Do wprowadzenia nowych zasad rozliczania usług w roamingu pozostał jeszcze prawie miesiąc. Ile zaoszczędzicie po 15 czerwca na roamingu w Unii Europejskiej, jeżeli jesteście klientami Orange? Średnio klienci indywidualni, którzy mają abonament w Orange rozmawiali w ubiegłym roku w roamingu przez 40 minut, wysłali kilkanaście SMS-ów i zużyli między 20 a 30 MB transferu danych. Teraz pewnie transfer danych, liczba przegadanych minut i wysłanych SMS wzrośnie.
Roaming po 15 czerwca, czyli jak zmieni się moja sytuacja?
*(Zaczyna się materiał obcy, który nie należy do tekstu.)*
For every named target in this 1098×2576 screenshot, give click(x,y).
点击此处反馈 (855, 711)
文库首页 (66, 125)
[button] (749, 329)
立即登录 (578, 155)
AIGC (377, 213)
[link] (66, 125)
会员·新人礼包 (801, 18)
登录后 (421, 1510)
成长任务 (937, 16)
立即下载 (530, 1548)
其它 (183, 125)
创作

Jeżeli macie Smart Plan LTE za 39,99, za korzystanie z telefonu podczas pobytu w krajach UE, Norwegii, Lichtensteinie albo na Islandii (a także na lezącej u wybrzeży Madagaskaru wyspie Reunion) nie zapłacicie nic ponad Wasz comiesięczny rachunek. By w tym planie dopłacić cokolwiek, musielibyście przekroczyć górną granicę transferu określoną przez zasadę Fair Use Policy. Czyli jakieś 2 GB z „wąsem”. W nju z rachunkiem sytuacja wygląda jeszcze lepiej, bo płacicie wyłącznie za wykorzystany transfer, SMSy i rozmowy, więc może się okazać, że jeżeli nie spędzacie urlopu z nosem w telefonie, Wasz rachunek będzie niższy niż zazwyczaj. Gdybyście wykorzystali w ciągu miesiąca wspomniane wcześniej 40 minut, 20 SMS i 30 MB transferu danych, zapłacilibyście tego miesiąca rachunek wysokości 15 zł.
Oczywiście od 15 czerwca nie trzeba się będzie na terenie Unii Europejskiej tak ograniczać. Przynajmniej w Orange i nju mobile.